PAGE EXCERPT
+---+

Configure PostgreSQL to Accept Network Connections for the Oozie User

  1. Edit the postgresql.conf file and set the listen_addresses property to *, to make sure that the PostgreSQL server starts listening on all your network interfaces. Also make sure that the standard_conforming_strings property is set to off.
  2. Edit the PostgreSQL data/pg_hba.conf file as follows:
    host    oozie         oozie         0.0.0.0/0             md5

Reload the PostgreSQL Configuration

$ sudo -u postgres pg_ctl reload -s -D /opt/PostgreSQL/8.4/data

Configure Oozie to Use PostgreSQL

Edit the oozie-site.xml file as follows:

...

+---+

EXERCISE DETAILS
Copy the stretch of the PostgreSQL configuration page excerpt from "Configure PostgreSQL to" through "set to off.", reproducing it without any changes.

SUPPLIED MATERIAL

+---+

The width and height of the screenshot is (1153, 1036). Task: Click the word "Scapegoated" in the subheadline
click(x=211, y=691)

+---+

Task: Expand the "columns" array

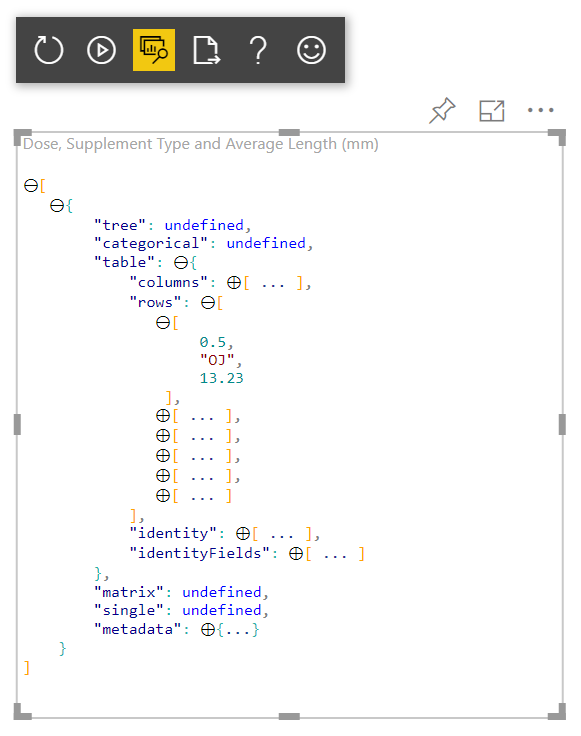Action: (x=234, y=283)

+---+

COMPLETED TASK
Configure PostgreSQL to Accept Network Connections for the Oozie User

  1. Edit the postgresql.conf file and set the listen_addresses property to *, to make sure that the PostgreSQL server starts listening on all your network interfaces. Also make sure that the standard_conforming_strings property is set to off.